Render every line of the material below as a JSON list of strings, one string per line, leaving out blank lines.

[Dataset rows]
-- start --

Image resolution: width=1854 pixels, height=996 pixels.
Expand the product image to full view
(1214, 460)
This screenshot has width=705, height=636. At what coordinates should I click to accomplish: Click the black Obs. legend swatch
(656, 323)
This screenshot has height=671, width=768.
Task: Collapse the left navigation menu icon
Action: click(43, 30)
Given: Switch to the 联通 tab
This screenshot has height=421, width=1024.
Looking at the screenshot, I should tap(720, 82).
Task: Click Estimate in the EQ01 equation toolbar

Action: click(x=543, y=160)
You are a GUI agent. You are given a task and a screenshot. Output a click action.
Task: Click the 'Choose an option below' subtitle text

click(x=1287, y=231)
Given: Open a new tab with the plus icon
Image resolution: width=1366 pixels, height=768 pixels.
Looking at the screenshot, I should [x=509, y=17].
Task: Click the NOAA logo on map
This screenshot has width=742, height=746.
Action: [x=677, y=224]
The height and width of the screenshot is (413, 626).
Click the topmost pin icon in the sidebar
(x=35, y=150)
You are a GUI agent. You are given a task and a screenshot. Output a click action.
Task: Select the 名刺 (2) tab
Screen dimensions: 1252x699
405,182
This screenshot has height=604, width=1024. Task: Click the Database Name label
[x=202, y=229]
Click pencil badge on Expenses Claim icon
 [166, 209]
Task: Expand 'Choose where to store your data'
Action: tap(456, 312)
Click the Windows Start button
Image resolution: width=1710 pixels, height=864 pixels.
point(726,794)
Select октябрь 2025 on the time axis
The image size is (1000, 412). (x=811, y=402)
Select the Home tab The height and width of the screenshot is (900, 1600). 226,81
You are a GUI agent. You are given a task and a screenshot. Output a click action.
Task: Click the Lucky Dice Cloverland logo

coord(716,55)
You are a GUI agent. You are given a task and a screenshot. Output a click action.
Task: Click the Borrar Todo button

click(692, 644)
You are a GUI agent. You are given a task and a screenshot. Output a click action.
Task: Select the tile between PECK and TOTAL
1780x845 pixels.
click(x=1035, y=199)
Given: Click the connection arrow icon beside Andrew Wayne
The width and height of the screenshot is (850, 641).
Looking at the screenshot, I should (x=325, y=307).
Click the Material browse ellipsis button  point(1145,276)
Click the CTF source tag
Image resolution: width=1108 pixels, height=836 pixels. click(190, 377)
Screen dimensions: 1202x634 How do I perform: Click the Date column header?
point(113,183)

-- end --

__THE ANSWER__.
[
  "Image resolution: width=1854 pixels, height=996 pixels.",
  "Expand the product image to full view",
  "(1214, 460)",
  "This screenshot has width=705, height=636. At what coordinates should I click to accomplish: Click the black Obs. legend swatch",
  "(656, 323)",
  "This screenshot has height=671, width=768.",
  "Task: Collapse the left navigation menu icon",
  "Action: click(43, 30)",
  "Given: Switch to the 联通 tab",
  "This screenshot has height=421, width=1024.",
  "Looking at the screenshot, I should tap(720, 82).",
  "Task: Click Estimate in the EQ01 equation toolbar",
  "Action: click(x=543, y=160)",
  "You are a GUI agent. You are given a task and a screenshot. Output a click action.",
  "Task: Click the 'Choose an option below' subtitle text",
  "click(x=1287, y=231)",
  "Given: Open a new tab with the plus icon",
  "Image resolution: width=1366 pixels, height=768 pixels.",
  "Looking at the screenshot, I should [x=509, y=17].",
  "Task: Click the NOAA logo on map",
  "This screenshot has width=742, height=746.",
  "Action: [x=677, y=224]",
  "The height and width of the screenshot is (413, 626).",
  "Click the topmost pin icon in the sidebar",
  "(x=35, y=150)",
  "You are a GUI agent. You are given a task and a screenshot. Output a click action.",
  "Task: Select the 名刺 (2) tab",
  "Screen dimensions: 1252x699",
  "405,182",
  "This screenshot has height=604, width=1024. Task: Click the Database Name label",
  "[x=202, y=229]",
  "Click pencil badge on Expenses Claim icon",
  " [166, 209]",
  "Task: Expand 'Choose where to store your data'",
  "Action: tap(456, 312)",
  "Click the Windows Start button",
  "Image resolution: width=1710 pixels, height=864 pixels.",
  "point(726,794)",
  "Select октябрь 2025 on the time axis",
  "The image size is (1000, 412). (x=811, y=402)",
  "Select the Home tab The height and width of the screenshot is (900, 1600). 226,81",
  "You are a GUI agent. You are given a task and a screenshot. Output a click action.",
  "Task: Click the Lucky Dice Cloverland logo",
  "coord(716,55)",
  "You are a GUI agent. You are given a task and a screenshot. Output a click action.",
  "Task: Click the Borrar Todo button",
  "click(692, 644)",
  "You are a GUI agent. You are given a task and a screenshot. Output a click action.",
  "Task: Select the tile between PECK and TOTAL",
  "1780x845 pixels.",
  "click(x=1035, y=199)",
  "Given: Click the connection arrow icon beside Andrew Wayne",
  "The width and height of the screenshot is (850, 641).",
  "Looking at the screenshot, I should (x=325, y=307).",
  "Click the Material browse ellipsis button  point(1145,276)",
  "Click the CTF source tag",
  "Image resolution: width=1108 pixels, height=836 pixels. click(190, 377)",
  "Screen dimensions: 1202x634 How do I perform: Click the Date column header?",
  "point(113,183)"
]